» Exercise description
Rewrite the material from the line with "Identify the location" up to and including the line with "coordinates (2020, 717).", changing "cursor" to "pointer" and keeping everything else the same.
•••••
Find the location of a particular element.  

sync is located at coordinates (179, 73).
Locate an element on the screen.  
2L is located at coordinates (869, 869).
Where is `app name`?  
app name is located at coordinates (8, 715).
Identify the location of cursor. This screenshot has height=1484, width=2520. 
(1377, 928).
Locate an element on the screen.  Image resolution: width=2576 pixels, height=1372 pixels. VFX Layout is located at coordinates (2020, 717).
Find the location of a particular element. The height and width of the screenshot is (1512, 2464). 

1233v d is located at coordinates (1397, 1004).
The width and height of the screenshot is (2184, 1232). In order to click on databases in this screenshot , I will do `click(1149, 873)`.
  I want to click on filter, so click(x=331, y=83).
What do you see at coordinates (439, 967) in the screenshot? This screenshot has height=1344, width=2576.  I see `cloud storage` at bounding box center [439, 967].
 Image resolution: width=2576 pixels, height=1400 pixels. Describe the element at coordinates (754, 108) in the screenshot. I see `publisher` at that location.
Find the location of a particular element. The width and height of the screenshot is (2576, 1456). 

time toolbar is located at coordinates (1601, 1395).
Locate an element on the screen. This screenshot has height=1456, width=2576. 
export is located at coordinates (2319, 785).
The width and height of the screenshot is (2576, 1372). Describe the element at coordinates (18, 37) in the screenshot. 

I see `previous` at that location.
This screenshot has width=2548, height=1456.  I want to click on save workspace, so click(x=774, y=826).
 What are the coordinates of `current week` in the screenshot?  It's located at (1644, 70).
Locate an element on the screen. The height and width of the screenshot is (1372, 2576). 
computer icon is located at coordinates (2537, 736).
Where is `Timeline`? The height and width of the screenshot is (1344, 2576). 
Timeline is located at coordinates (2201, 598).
•••••
» Solution to this task
Identify the location of pointer. This screenshot has height=1484, width=2520. 
(1377, 928).
Locate an element on the screen.  Image resolution: width=2576 pixels, height=1372 pixels. VFX Layout is located at coordinates (2020, 717).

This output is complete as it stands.